## Exercise text
It seems the opposite conclusion may be just a difference in reporting.

Most of the 2006 article deals just with "normally" long lived people (80-90
years vs. their shorter living relatives).

About 100+ year olds they wrote:

" _A woman whose sister lived to be 100 has a 4 percent chance of living that
long, Dr. Christensen says. That is better than the 1 percent chance for women
in general, but still not very great because the absolute numbers, 1 out of
100 or 4 out of 100, are still so small. For men, the odds are much lower. A
man whose sister lived to be 100 has just a 0.4 percent chance of living that
long. In comparison, men in general have a 0.1 percent chance of reaching
100._ "

So even then, they found 4x higher relative chance for extreme longevity for
people with extremely long lived siblings.

------
Groxx
From the quoted quip near the bottom:

    
    
      Life insurance premiums will never be the same again once this test is out there.

## Material provided
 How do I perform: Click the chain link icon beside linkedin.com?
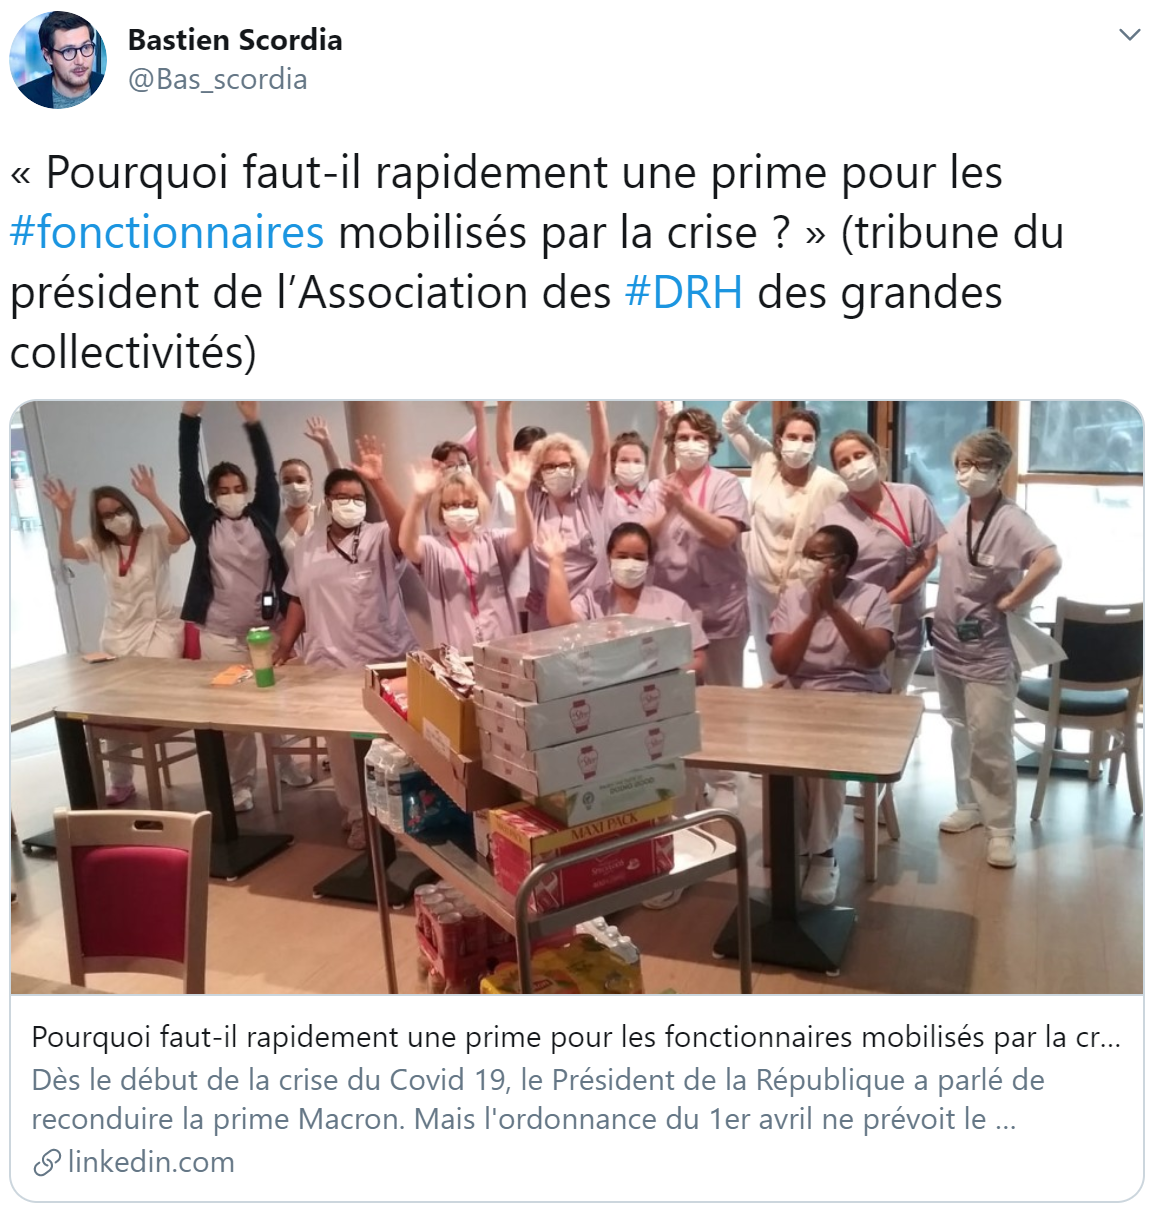pyautogui.click(x=46, y=1162)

## Directions for this task
Rewrite part of the longevity comment, starting at the words "About 100+ year" and ending after "long lived siblings.", substituting "brother" for "sister" throughout. The lines have nothing to do with the longevity comment.

## Response to the exercise
About 100+ year olds they wrote:

" _A woman whose brother lived to be 100 has a 4 percent chance of living that
long, Dr. Christensen says. That is better than the 1 percent chance for women
in general, but still not very great because the absolute numbers, 1 out of
100 or 4 out of 100, are still so small. For men, the odds are much lower. A
man whose brother lived to be 100 has just a 0.4 percent chance of living that
long. In comparison, men in general have a 0.1 percent chance of reaching
100._ "

So even then, they found 4x higher relative chance for extreme longevity for
people with extremely long lived siblings.